Perubahan adalah sebuah keniscayaan. Mau apa pun bentuknya, dan bagaimanapun bentuk hasil akhirnya, tidak ada yang bisa luput dari perubahan. Besar maupun kecil. Seperti itulah yang dihadapi dan dialami para rakyat Inggris, pemerintahnya, dan para petinggi Uni Eropa.
Tentu ada berderet-deret dampak dan implikasi yang dihasilkan. Beberapa di antaranya barangkali sudah mulai terjadi, dan tetap menyisakan banyak hasil analisis dan prakiraan. Mudah-mudahan saja para rakyat Inggris tidak jatuh dalam posisi yang patut dikasihani di kemudian hari.

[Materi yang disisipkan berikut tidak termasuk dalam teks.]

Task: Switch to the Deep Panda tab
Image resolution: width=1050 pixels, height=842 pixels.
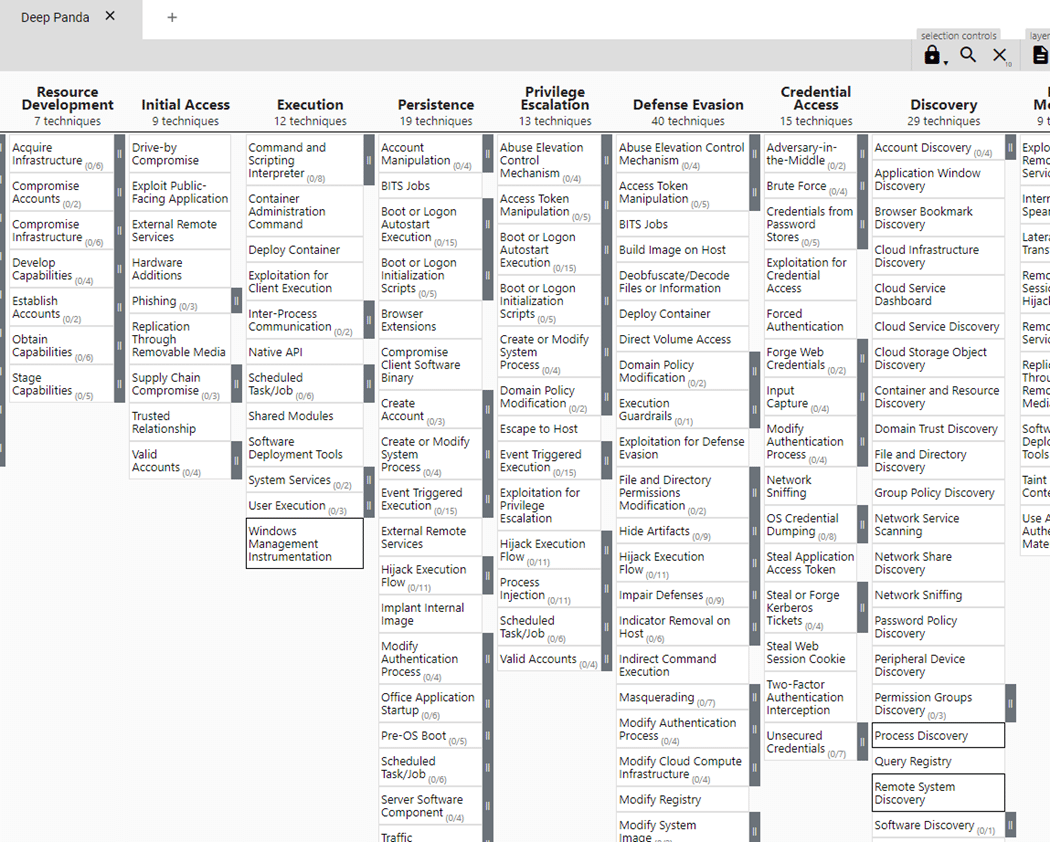Action: point(55,17)
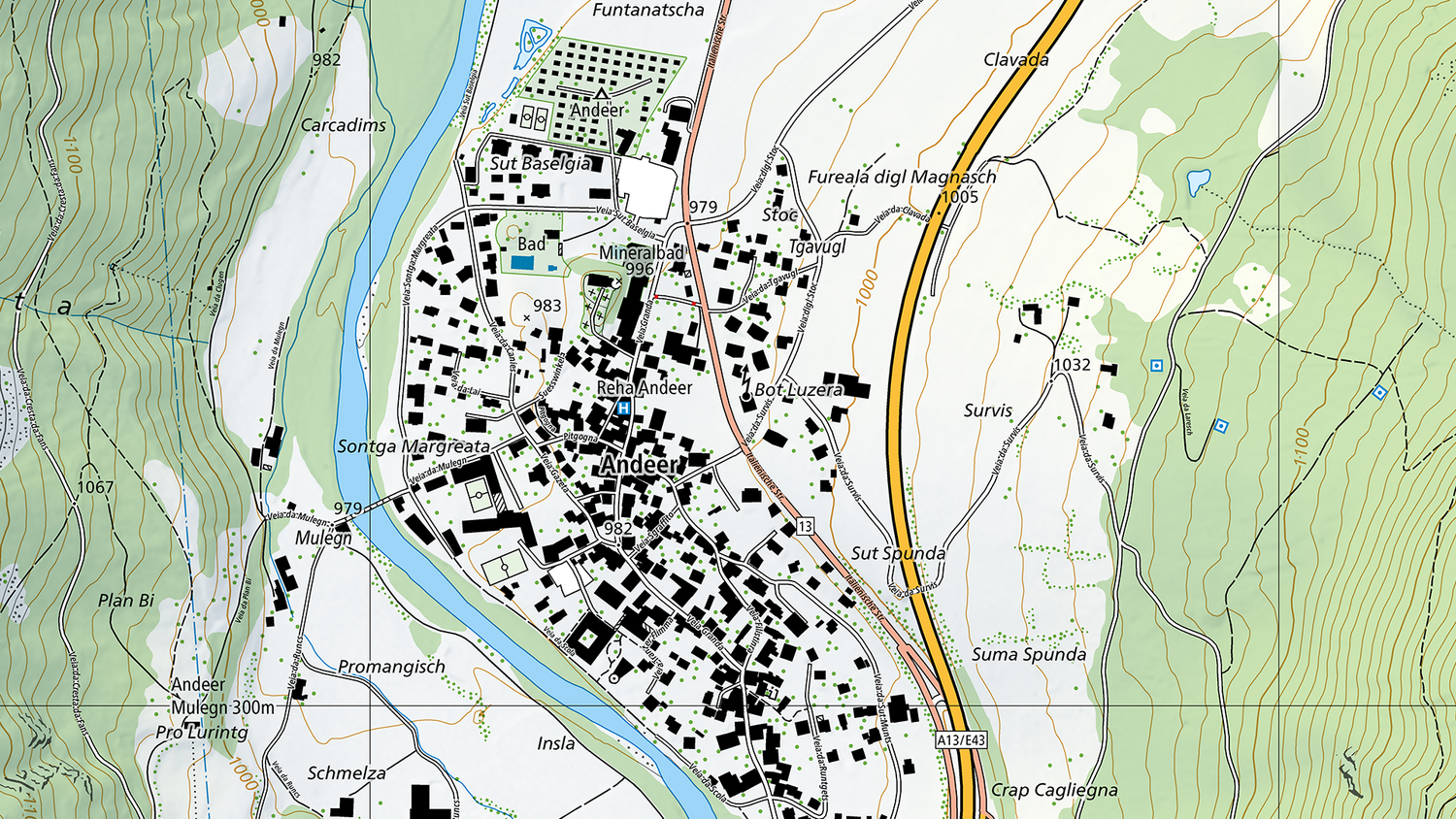1456x819 pixels.
Task: Click the Sontga Margreata place name
Action: (414, 446)
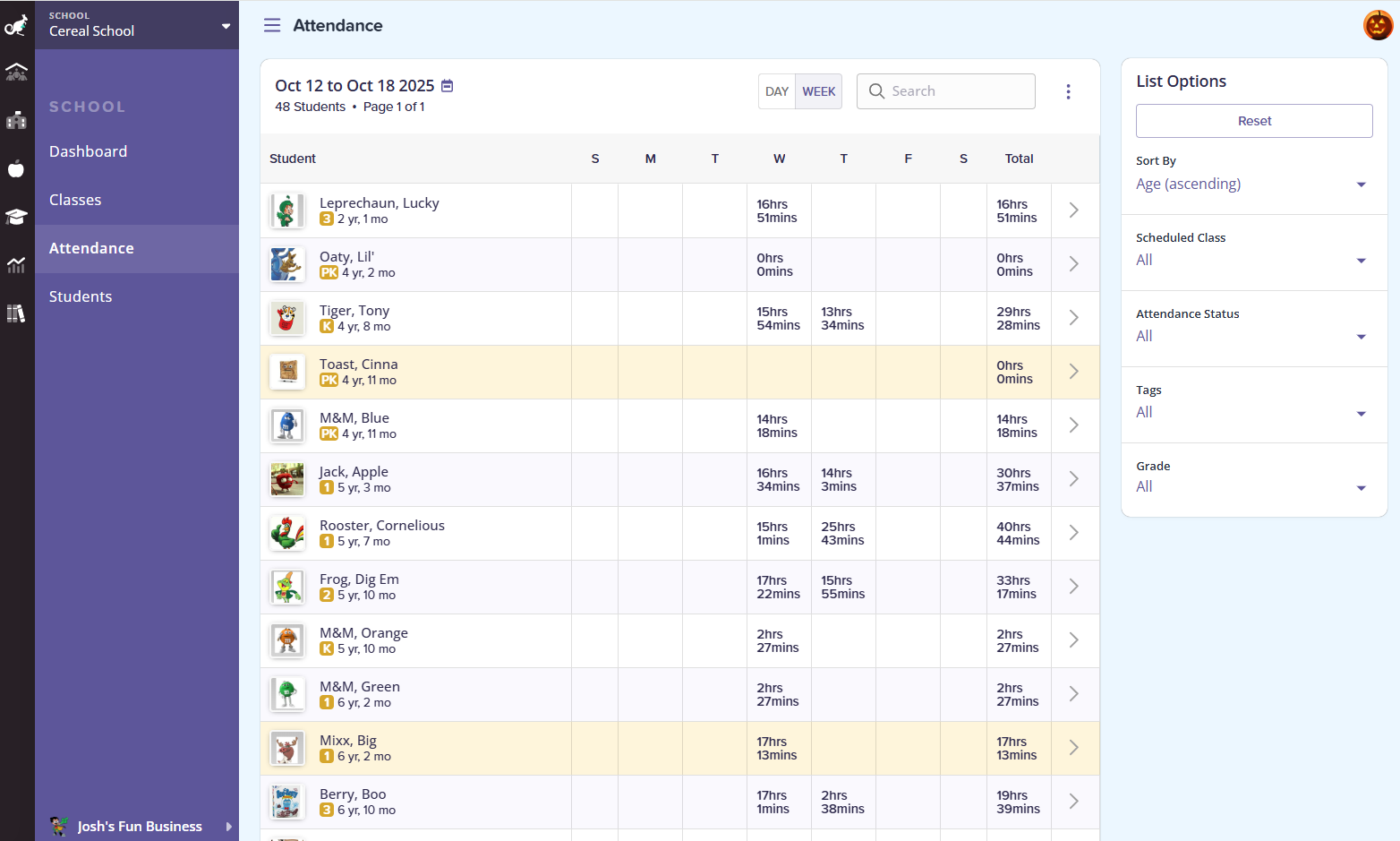Screen dimensions: 1400x841
Task: Open the Sort By dropdown
Action: click(x=1251, y=184)
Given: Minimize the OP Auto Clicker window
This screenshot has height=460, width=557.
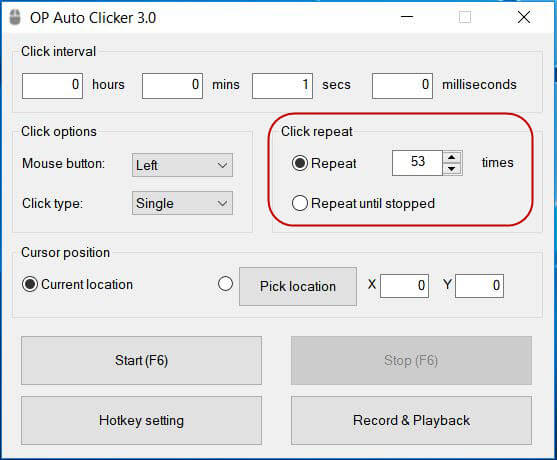Looking at the screenshot, I should point(407,17).
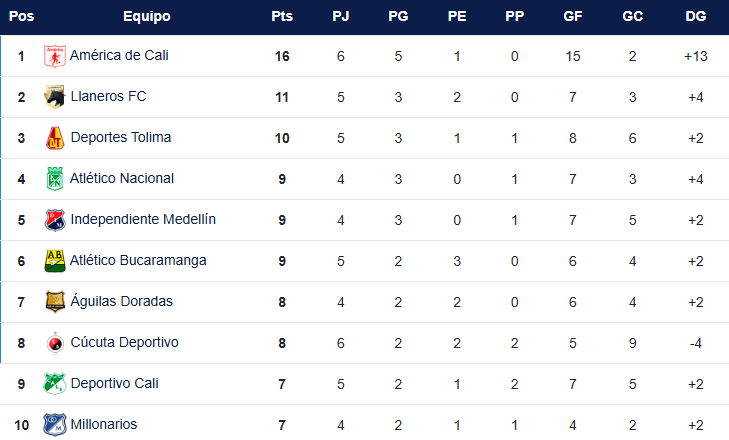
Task: Click the Llaneros FC horse logo
Action: 55,97
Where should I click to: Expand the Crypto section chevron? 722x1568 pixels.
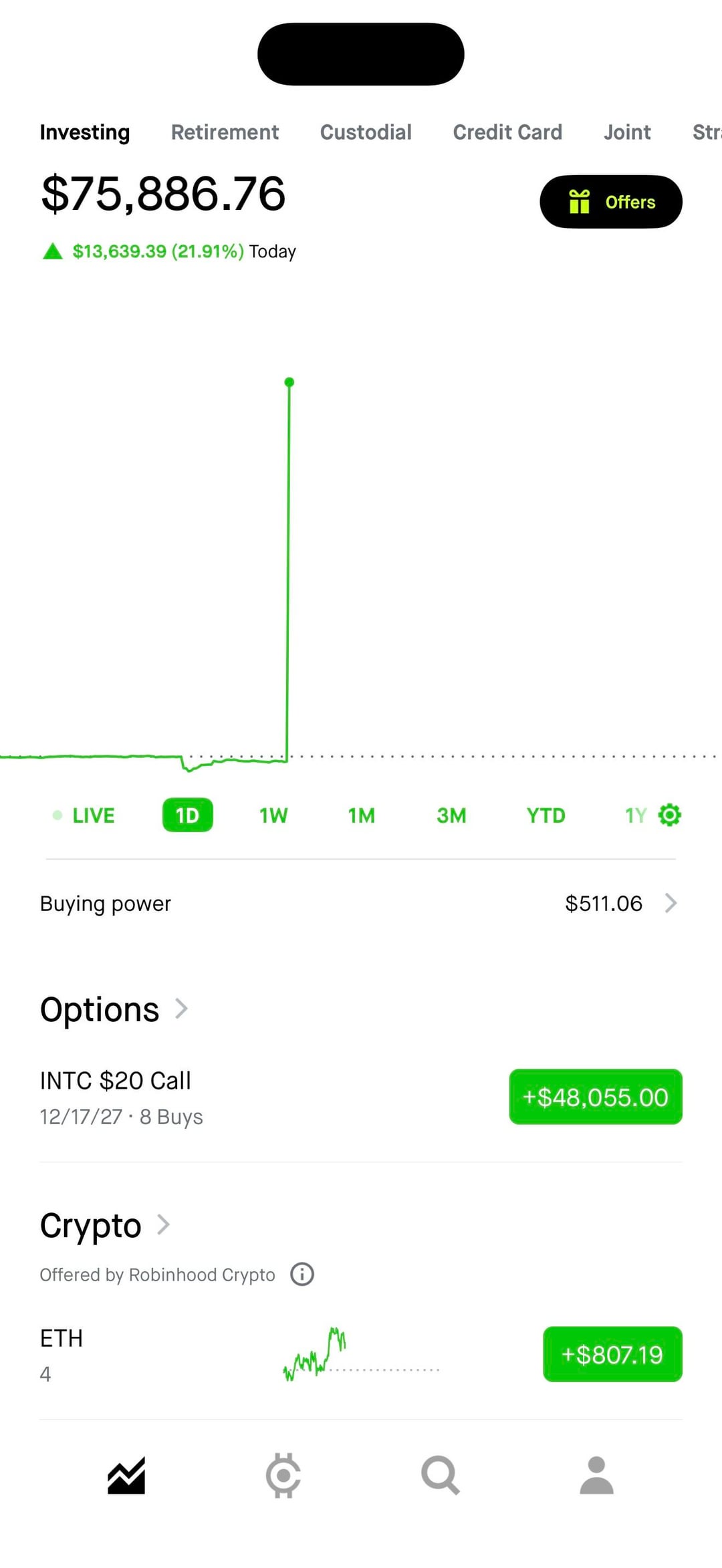pos(164,1224)
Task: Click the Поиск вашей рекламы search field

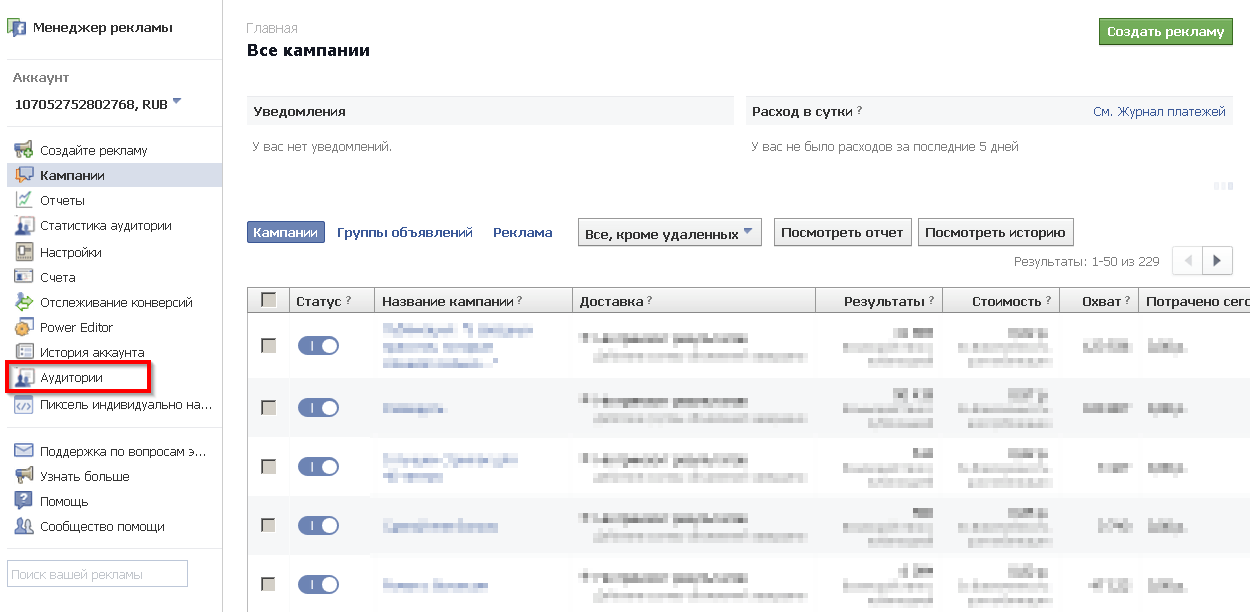Action: coord(97,574)
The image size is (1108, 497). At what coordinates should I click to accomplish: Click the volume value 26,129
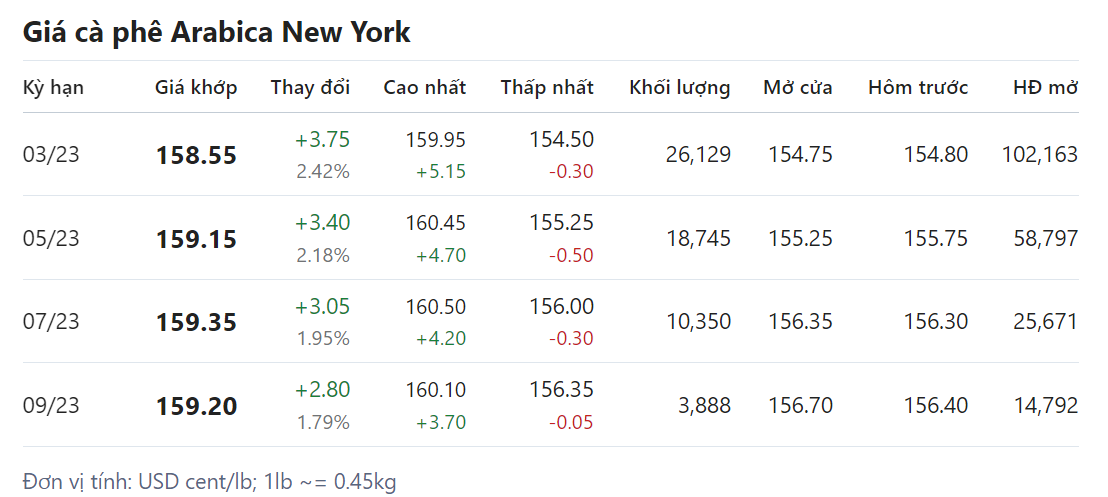tap(697, 155)
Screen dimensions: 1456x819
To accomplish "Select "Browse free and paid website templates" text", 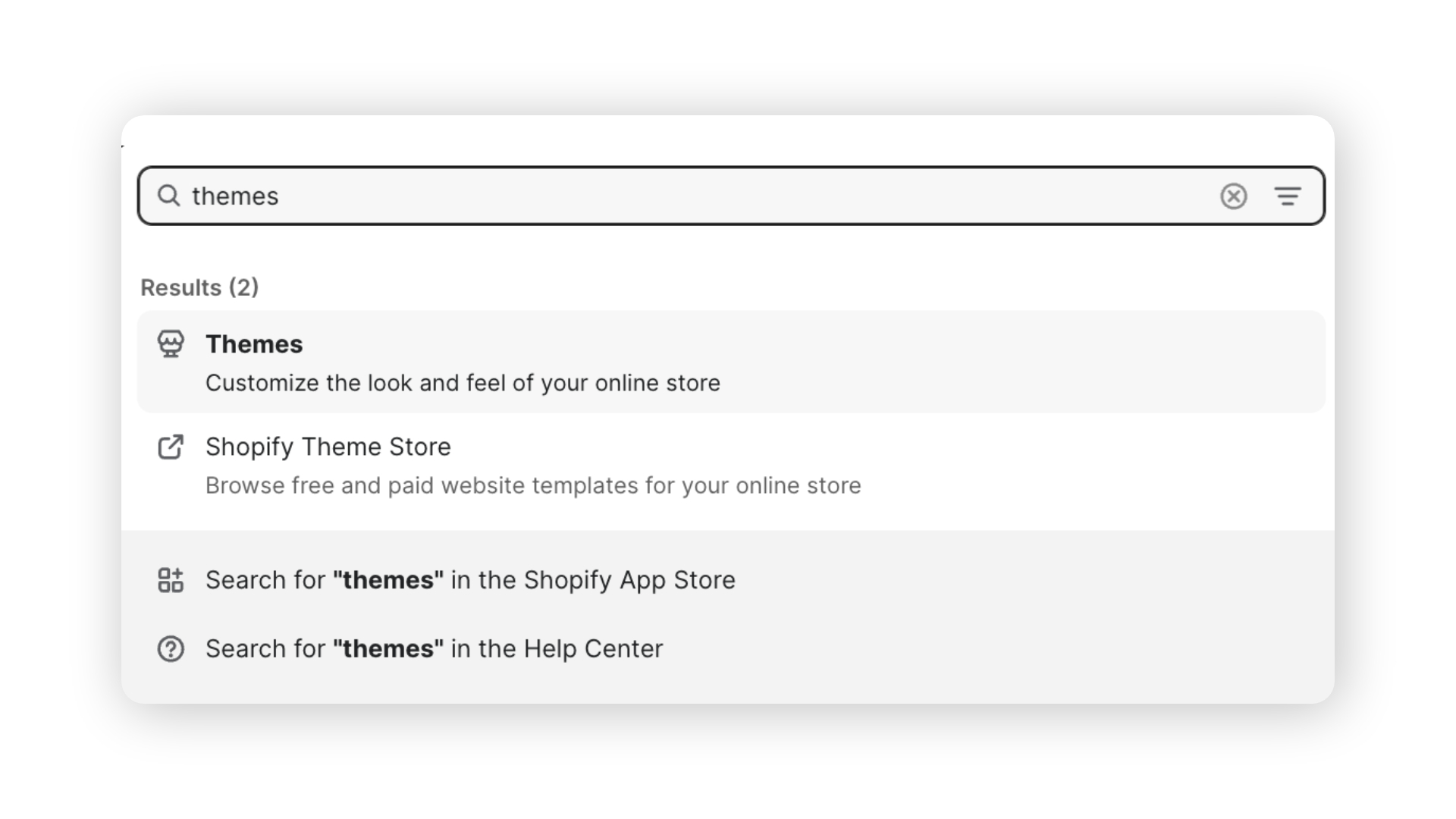I will click(533, 485).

Kebetulan masih bicara soal Inggris, bisa jadi perpisahannya dengan Uni Eropa lewat pemungutan suara Jumat lalu bakal memberi pengaruh sama luar biasanya dengan peristiwa munculnya Anglikanisme, atau sebut saja kekristenan ala Inggris Raya yang memisahkan diri. Konon gara-gara urusan kawin-mawin sang Raja Henry VIII, dan ditolak pihak gereja Katolik konservatif. Akhirnya dibentuklah struktur religius baru, menghasilkan perubahan secara menyeluruh dan sistematis.
Ada satu tuh gereja sekaligus sekolahnya di Jakarta, enggak jauh dari Tugu Tani.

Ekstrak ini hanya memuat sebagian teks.